%%

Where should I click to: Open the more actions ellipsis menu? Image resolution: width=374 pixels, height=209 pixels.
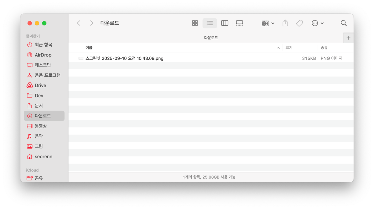[x=317, y=23]
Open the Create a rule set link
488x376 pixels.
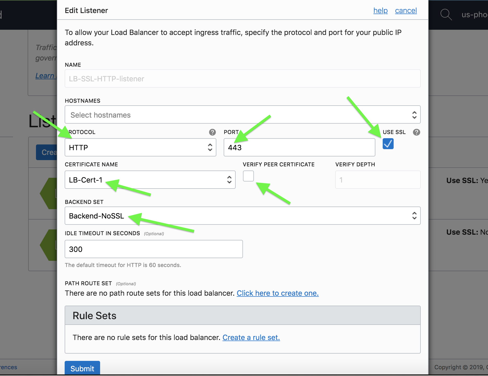coord(251,338)
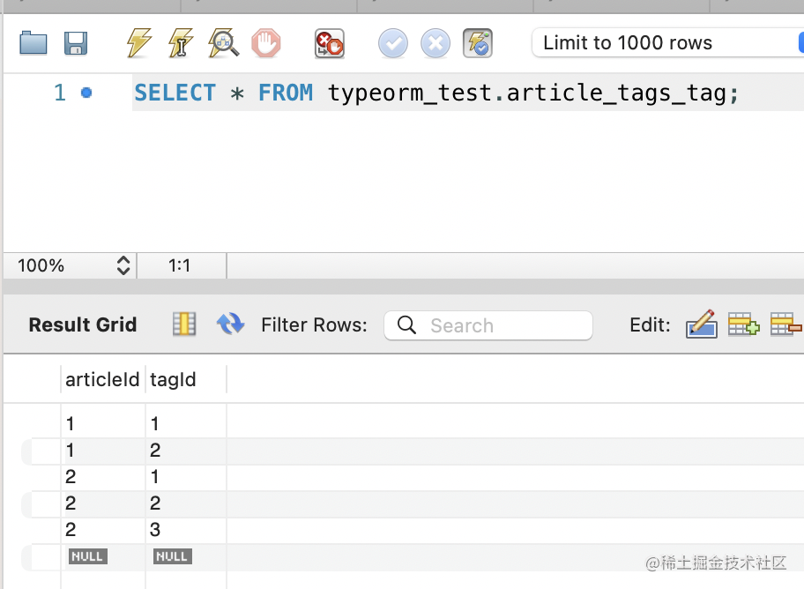This screenshot has width=804, height=589.
Task: Open a SQL script file folder icon
Action: pyautogui.click(x=34, y=43)

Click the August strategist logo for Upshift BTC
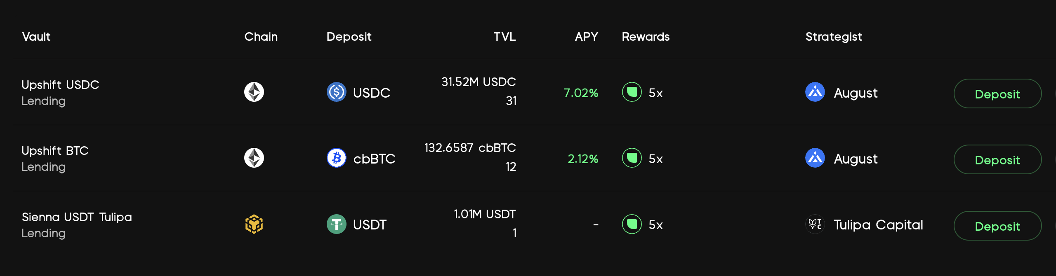click(815, 158)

%%

In full and without error, repeat the listing above, omitting its images.

Where should I click to: Open the more actions ellipsis menu? Image resolution: width=374 pixels, height=209 pixels.
[x=317, y=23]
Open the Create a rule set link
488x376 pixels.
coord(251,338)
This screenshot has width=804, height=589.
Task: Open a SQL script file folder icon
Action: pyautogui.click(x=34, y=43)

Click the August strategist logo for Upshift BTC
click(815, 158)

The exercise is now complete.